### BRIEF
Rewrite the records starting at the line that contains "This screenshot has height=663, width=730." and ending at the line that contains "coord(539,603)", with "notice" replaced by "warning" and everything else unchanged. Give only those lines.

### EXCERPTED DATA
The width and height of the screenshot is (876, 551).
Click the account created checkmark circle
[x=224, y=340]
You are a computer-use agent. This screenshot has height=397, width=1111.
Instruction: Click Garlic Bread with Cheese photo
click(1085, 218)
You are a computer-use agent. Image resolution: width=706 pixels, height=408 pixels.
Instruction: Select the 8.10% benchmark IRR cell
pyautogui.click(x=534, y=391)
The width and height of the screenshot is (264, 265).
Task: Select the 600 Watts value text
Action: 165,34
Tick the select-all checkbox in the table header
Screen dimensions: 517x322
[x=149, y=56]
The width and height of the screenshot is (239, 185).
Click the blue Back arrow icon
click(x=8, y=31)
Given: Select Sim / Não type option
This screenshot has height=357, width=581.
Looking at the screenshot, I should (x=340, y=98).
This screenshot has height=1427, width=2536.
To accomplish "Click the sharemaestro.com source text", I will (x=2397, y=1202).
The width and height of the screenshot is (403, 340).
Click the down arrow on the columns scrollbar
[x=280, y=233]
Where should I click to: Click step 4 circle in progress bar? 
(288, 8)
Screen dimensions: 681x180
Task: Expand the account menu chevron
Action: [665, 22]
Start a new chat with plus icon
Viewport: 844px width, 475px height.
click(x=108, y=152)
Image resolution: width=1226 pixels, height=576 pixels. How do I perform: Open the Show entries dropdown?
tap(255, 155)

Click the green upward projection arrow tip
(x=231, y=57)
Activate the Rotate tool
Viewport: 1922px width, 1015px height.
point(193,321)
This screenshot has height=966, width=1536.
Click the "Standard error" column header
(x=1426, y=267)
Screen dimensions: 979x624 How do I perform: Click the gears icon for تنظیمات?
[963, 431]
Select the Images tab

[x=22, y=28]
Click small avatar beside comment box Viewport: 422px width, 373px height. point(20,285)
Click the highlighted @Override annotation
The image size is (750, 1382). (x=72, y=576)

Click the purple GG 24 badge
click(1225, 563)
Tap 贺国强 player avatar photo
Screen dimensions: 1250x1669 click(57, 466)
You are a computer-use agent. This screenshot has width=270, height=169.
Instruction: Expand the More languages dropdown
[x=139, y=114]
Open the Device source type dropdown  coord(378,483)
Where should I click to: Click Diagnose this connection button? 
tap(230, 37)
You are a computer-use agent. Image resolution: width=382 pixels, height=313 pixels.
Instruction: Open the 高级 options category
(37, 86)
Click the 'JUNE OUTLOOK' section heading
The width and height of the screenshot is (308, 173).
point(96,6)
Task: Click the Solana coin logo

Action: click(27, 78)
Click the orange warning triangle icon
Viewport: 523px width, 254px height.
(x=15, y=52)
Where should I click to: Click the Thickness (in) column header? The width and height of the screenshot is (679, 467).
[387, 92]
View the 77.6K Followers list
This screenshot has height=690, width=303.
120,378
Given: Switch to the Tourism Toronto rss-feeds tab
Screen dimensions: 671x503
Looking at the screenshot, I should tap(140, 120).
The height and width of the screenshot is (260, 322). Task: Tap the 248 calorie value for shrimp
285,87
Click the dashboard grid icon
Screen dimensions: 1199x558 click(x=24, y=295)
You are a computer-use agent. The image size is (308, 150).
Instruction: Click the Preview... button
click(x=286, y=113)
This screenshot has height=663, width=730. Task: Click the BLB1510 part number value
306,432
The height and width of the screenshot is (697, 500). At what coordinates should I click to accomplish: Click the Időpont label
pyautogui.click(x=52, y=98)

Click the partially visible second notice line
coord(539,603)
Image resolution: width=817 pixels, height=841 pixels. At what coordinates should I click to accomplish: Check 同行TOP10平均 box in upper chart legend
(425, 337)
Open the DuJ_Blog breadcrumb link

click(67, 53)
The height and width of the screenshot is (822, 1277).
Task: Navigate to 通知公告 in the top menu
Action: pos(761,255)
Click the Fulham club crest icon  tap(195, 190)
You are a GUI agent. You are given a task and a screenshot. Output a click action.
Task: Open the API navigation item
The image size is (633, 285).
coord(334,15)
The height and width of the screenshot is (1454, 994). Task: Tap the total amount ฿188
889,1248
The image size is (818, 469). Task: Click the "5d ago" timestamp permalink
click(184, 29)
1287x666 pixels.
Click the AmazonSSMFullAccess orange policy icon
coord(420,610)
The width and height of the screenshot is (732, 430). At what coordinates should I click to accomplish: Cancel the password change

### THE RESULT
This screenshot has height=663, width=730. Task: Click the BLB1510 part number value
306,432
The height and width of the screenshot is (697, 500). At what coordinates should I click to accomplish: Click the Időpont label
pyautogui.click(x=52, y=98)

Click the partially visible second warning line
coord(539,603)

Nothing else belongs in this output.